[[ EXCERPT TO READ open ]]
Detecting asymptomatic cement pulmonary embolisms following vertebral augmentation using dual-energy computed tomography pulmonary angiography

Jo-Yu Chen; Fon-Yih Tsuang; Yen-Heng Lin; Chung-Wei Lee

doi:10.1016/j.jfma.2025.01.015

Detecting asymptomatic cement pulmonary embolisms following vertebral augmentation using dual-energy computed tomography pulmonary angiography

J Formos Med Assoc. 2025 Jan 24:S0929-6646(25)00031-2. doi: 10.1016/j.jfma.2025.01.015. Online ahead of print.

Authors

Jo-Yu Chen¹, Fon-Yih Tsuang², Yen-Heng Lin³, Chung-Wei Lee⁴

Affiliations

¹ Graduate Institute of Clinical Medicine, College of Medicine, National Taiwan University, Taipei, Taiwan; Department of Medical Imaging, National Taiwan University Hospital, Taipei, Taiwan.
[[ EXCERPT TO READ closed ]]
Copy the article listing again, starting at "doi:10.1016/j.jfma.2025.01.015" and ending at "Hospital, Taipei, Taiwan.", and swap "Authors" for "Contributors".
[[ RECORD EXCERPTS open ]]
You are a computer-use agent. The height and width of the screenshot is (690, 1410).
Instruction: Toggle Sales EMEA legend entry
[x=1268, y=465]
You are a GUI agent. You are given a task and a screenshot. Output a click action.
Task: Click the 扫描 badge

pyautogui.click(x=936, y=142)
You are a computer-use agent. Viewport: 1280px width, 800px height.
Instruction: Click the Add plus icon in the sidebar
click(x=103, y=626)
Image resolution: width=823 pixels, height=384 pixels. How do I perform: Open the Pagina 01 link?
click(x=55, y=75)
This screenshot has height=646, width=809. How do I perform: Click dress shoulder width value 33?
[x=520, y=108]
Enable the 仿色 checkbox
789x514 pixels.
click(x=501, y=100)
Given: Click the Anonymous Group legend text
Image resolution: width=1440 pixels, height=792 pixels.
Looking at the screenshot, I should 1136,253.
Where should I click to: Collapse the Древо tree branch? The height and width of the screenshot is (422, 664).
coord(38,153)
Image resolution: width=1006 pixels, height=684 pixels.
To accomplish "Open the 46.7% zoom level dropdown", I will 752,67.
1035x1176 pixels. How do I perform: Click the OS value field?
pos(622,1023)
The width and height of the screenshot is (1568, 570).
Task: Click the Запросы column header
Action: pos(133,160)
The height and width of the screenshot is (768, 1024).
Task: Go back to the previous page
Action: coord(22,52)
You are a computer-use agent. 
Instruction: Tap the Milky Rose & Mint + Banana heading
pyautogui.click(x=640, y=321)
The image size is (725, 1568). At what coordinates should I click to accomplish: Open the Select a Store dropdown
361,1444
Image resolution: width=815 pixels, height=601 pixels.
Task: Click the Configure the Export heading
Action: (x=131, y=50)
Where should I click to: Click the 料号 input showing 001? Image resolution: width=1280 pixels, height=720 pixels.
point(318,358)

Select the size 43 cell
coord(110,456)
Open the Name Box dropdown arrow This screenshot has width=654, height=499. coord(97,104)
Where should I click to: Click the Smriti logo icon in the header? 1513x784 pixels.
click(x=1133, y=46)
[[ RECORD EXCERPTS closed ]]
TASK SOLUTION>
doi:10.1016/j.jfma.2025.01.015

Detecting asymptomatic cement pulmonary embolisms following vertebral augmentation using dual-energy computed tomography pulmonary angiography

J Formos Med Assoc. 2025 Jan 24:S0929-6646(25)00031-2. doi: 10.1016/j.jfma.2025.01.015. Online ahead of print.

Contributors

Jo-Yu Chen¹, Fon-Yih Tsuang², Yen-Heng Lin³, Chung-Wei Lee⁴

Affiliations

¹ Graduate Institute of Clinical Medicine, College of Medicine, National Taiwan University, Taipei, Taiwan; Department of Medical Imaging, National Taiwan University Hospital, Taipei, Taiwan.